Kinder machten ihr Römerdiplom

Ferienaktion

Wie kleiden sich die alten Römer? Mit welchen Instrumenten haben sie geschrieben? Und wie sahen ihre Lager aus? Um diese und andere Fragen drehte es sich beim "Römerdiplom" im Römermuseum.

HALTERN

von Von Elke Rüdiger

, 27.04.2011, 18:47 Uhr / Lesedauer: 2 min

Dann ging es ans „Theoretisieren“ – um das Gelernte anschließend in die Praxis umzusetzen. „Geh in das tabularium legiones. Lass dich in die Geheimnisse der römischen Schrift einweisen!”, lautete die erste Aufgabe. Und das Schreiben mit Feder und Tusche erwies sich als nicht so leicht wie gedacht. „Mein Name sieht etwas komisch aus.“ Aus Ruth wäre wegen der römischen Schriftzeichen fast eine „Rita“ geworden. „Die hatten aber ordentlich zu schleppen“, meinte Leonard, als die Kinder die Ausrüstung unter die Lupe nahmen: Helm, Kettenhemd, Waffen, „persönliches“ Gepäck. Zur Erinnerung gab es je ein Foto als „waschechter Römer“. Weiter ging es mit zum Modell eines Römerlagers. Hier bestaunten die Geschichtsforscher nicht nur die vielen und gesicherten Speicherbauten, sie fanden auch heraus, was nicht dahin gehörte... Am Töpferofen staunten die „jungen Römer“ über die Größe. Sie hörten von Saturninus und wurden nach gelöster Aufgabe mit einem Stempel für ihr Diplom-Buch belohnt. Sie fertigten „Millefiori-Glaser (1000 Blüten) und vergnügten sich abschließend mit römischen Spielen. „Mühle“ kannten schon die alten Römer vor 2000 Jahren.
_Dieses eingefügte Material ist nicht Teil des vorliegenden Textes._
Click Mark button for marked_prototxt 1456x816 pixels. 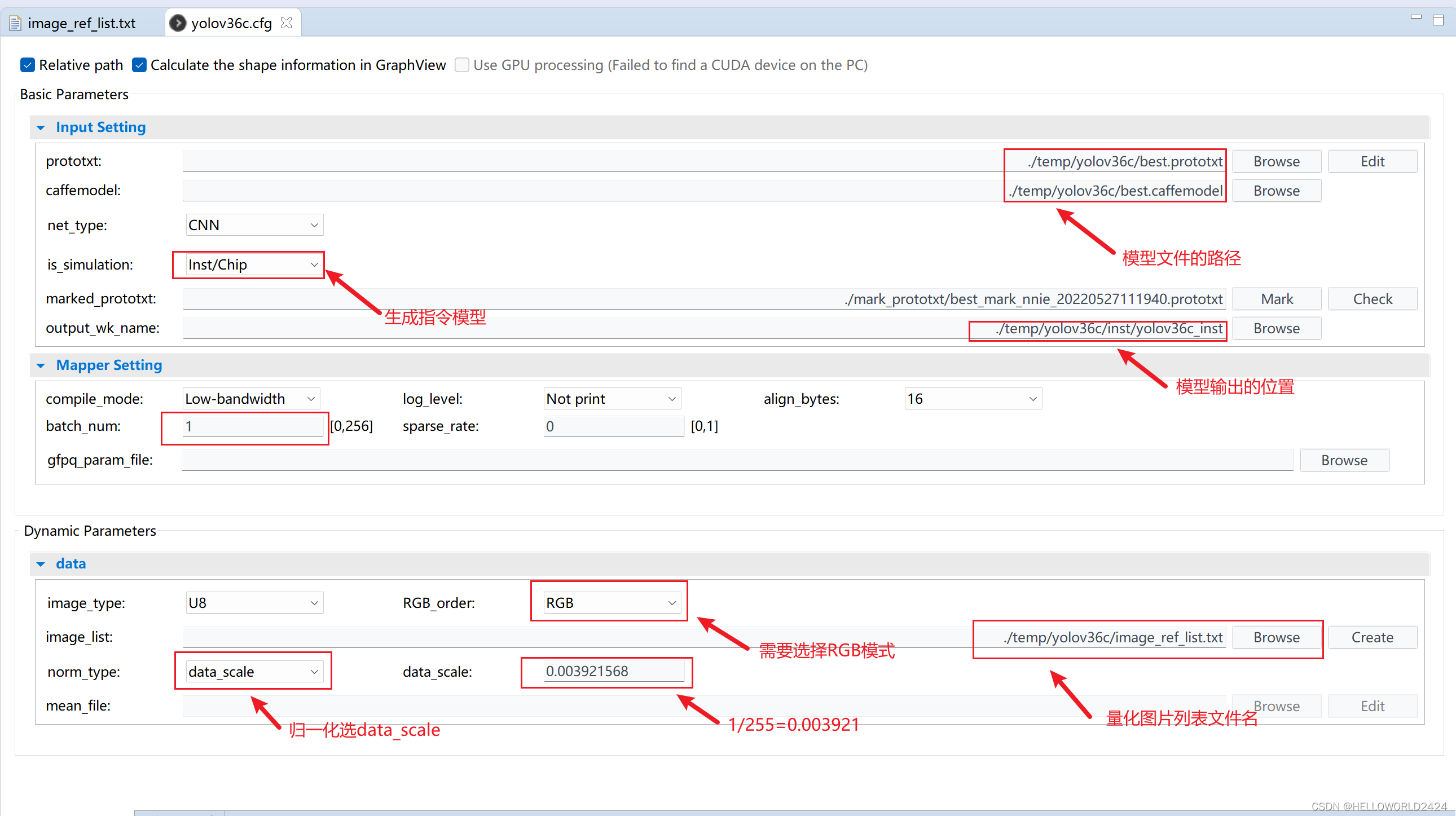[1276, 299]
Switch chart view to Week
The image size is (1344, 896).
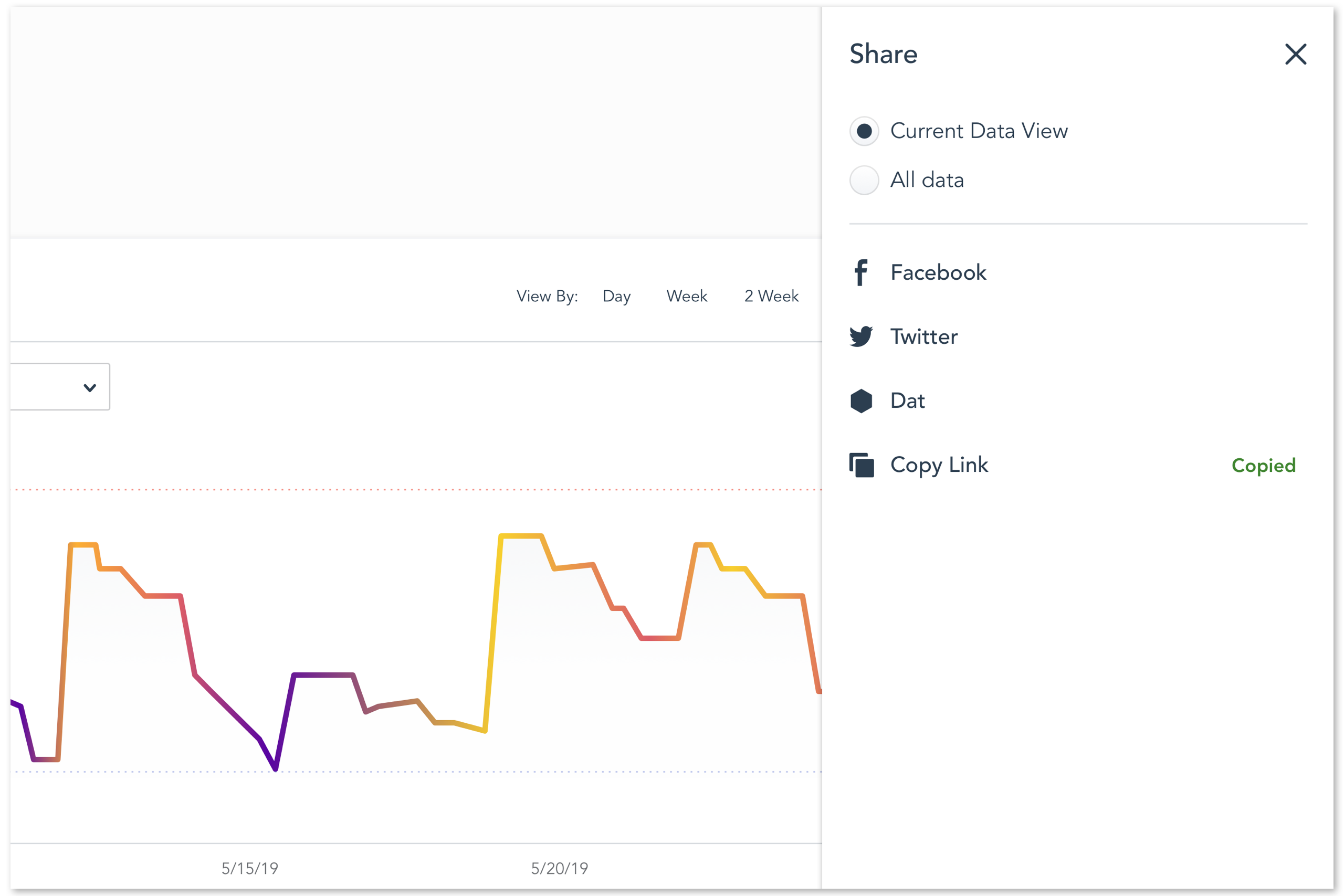pyautogui.click(x=686, y=296)
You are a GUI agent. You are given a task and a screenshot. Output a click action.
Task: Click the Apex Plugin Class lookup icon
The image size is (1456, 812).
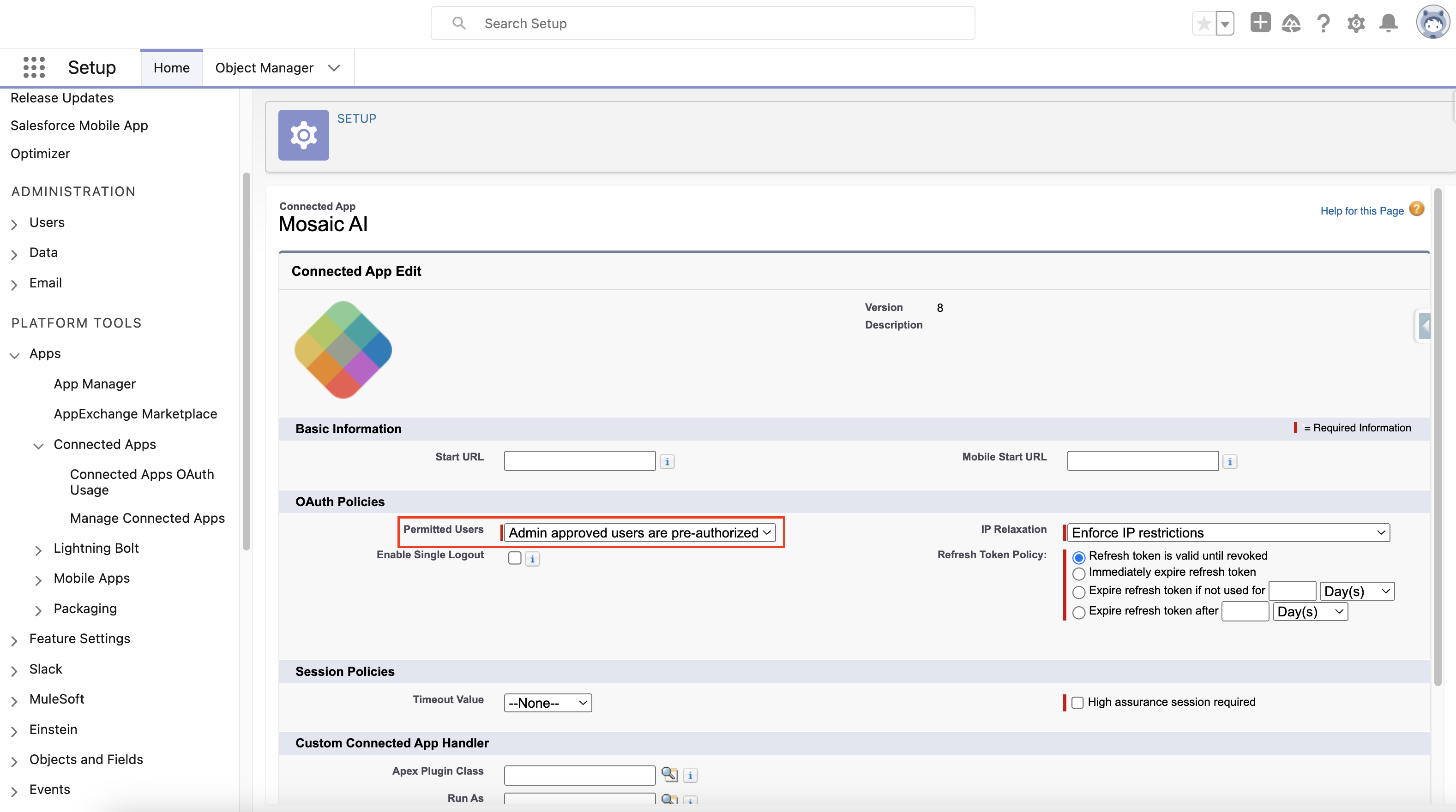(669, 774)
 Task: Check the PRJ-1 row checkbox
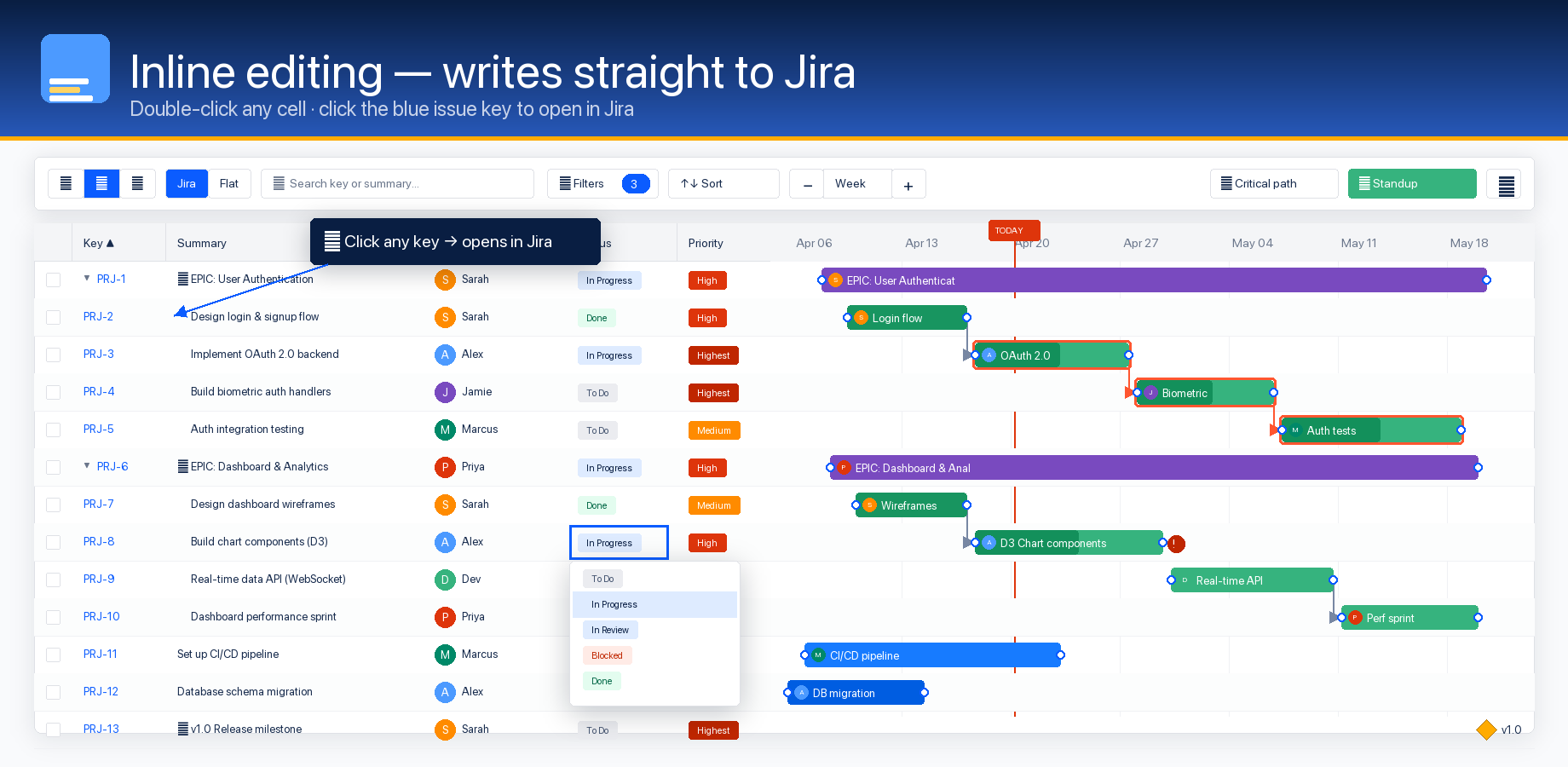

„Das hat richtig Spaß gemacht“, meinte Merle nach zweieinhalb Stunden. Und die anderen neun, jetzt diplomierte Römer, nickten. Gerne hätten sie ihr Studium noch weiter ausgedehnt. „Am besten gefallen haben mir“, meinte Leonard, „die römischen Spiele.“ Sein Namensvetter und Finn interessierten sich mehr für Lagerbau und das Soldatenleben. Michel, Max, Niklas, und Frederik freuten sich besonders auf das Erinnerungsfoto. Merle favorisierte das „1000 Blütenglas“, Ruth den Töpferofen und Clara die Fundstücke in den Vitrinen. Für jeden war was dabei.